(Records from a dataset)

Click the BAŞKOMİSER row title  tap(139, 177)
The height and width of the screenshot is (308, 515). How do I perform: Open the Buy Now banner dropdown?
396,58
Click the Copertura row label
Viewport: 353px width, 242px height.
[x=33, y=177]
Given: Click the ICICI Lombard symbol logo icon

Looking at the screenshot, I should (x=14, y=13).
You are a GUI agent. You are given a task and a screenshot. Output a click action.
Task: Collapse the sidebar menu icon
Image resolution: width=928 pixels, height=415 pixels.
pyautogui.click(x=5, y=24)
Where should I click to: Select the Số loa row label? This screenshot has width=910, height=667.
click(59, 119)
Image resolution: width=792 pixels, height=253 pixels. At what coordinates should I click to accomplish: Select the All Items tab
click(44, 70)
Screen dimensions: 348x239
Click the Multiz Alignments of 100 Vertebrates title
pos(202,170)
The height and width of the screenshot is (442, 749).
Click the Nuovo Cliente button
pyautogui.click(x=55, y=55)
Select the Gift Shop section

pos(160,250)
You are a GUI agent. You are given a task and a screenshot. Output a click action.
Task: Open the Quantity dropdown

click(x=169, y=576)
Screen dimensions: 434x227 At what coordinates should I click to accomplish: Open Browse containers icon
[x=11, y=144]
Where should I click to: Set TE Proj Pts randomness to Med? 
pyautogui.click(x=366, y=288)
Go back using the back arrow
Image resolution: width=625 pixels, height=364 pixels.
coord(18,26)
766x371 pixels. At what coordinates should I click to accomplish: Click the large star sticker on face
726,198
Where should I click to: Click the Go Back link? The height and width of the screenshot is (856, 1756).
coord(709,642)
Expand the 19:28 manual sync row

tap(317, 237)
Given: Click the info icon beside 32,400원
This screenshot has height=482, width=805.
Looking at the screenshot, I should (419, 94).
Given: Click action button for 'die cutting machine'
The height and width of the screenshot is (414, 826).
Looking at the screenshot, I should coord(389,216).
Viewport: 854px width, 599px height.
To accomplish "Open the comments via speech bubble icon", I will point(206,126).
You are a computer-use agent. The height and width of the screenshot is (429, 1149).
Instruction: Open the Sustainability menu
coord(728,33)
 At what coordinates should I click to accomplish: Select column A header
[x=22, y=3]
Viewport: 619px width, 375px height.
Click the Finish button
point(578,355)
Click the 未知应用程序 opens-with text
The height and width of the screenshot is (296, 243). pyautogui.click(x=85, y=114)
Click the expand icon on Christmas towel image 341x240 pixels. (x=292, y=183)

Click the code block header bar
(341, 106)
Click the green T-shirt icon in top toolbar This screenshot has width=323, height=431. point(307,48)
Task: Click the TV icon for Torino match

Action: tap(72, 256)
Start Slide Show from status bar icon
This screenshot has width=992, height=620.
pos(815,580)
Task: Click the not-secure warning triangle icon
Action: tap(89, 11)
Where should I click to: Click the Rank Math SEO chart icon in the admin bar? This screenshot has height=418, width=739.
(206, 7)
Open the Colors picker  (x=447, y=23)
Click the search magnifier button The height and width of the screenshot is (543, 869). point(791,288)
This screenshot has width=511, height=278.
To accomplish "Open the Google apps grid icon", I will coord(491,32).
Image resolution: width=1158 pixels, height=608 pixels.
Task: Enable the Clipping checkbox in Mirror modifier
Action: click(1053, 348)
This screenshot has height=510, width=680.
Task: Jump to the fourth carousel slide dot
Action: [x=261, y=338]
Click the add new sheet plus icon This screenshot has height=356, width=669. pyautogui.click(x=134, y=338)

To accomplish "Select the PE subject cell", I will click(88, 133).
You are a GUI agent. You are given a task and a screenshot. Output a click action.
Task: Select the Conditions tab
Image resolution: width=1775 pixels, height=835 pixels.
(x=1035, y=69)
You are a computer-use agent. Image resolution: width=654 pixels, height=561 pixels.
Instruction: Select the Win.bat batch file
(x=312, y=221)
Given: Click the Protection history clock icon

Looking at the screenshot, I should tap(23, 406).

*Goal of the exercise*
Through the last line of the entries above, beginning at the line containing "Click the green", transcribe each line exactly, both ends included and nothing more.

*Output for this task*
Click the green T-shirt icon in top toolbar This screenshot has width=323, height=431. point(307,48)
Task: Click the TV icon for Torino match

Action: tap(72, 256)
Start Slide Show from status bar icon
This screenshot has width=992, height=620.
pos(815,580)
Task: Click the not-secure warning triangle icon
Action: tap(89, 11)
Where should I click to: Click the Rank Math SEO chart icon in the admin bar? This screenshot has height=418, width=739.
(206, 7)
Open the Colors picker  (x=447, y=23)
Click the search magnifier button The height and width of the screenshot is (543, 869). point(791,288)
This screenshot has width=511, height=278.
To accomplish "Open the Google apps grid icon", I will coord(491,32).
Image resolution: width=1158 pixels, height=608 pixels.
Task: Enable the Clipping checkbox in Mirror modifier
Action: click(1053, 348)
This screenshot has height=510, width=680.
Task: Jump to the fourth carousel slide dot
Action: [x=261, y=338]
Click the add new sheet plus icon This screenshot has height=356, width=669. pyautogui.click(x=134, y=338)

To accomplish "Select the PE subject cell", I will click(88, 133).
You are a GUI agent. You are given a task and a screenshot. Output a click action.
Task: Select the Conditions tab
Image resolution: width=1775 pixels, height=835 pixels.
(x=1035, y=69)
You are a computer-use agent. Image resolution: width=654 pixels, height=561 pixels.
Instruction: Select the Win.bat batch file
(x=312, y=221)
Given: Click the Protection history clock icon

Looking at the screenshot, I should tap(23, 406).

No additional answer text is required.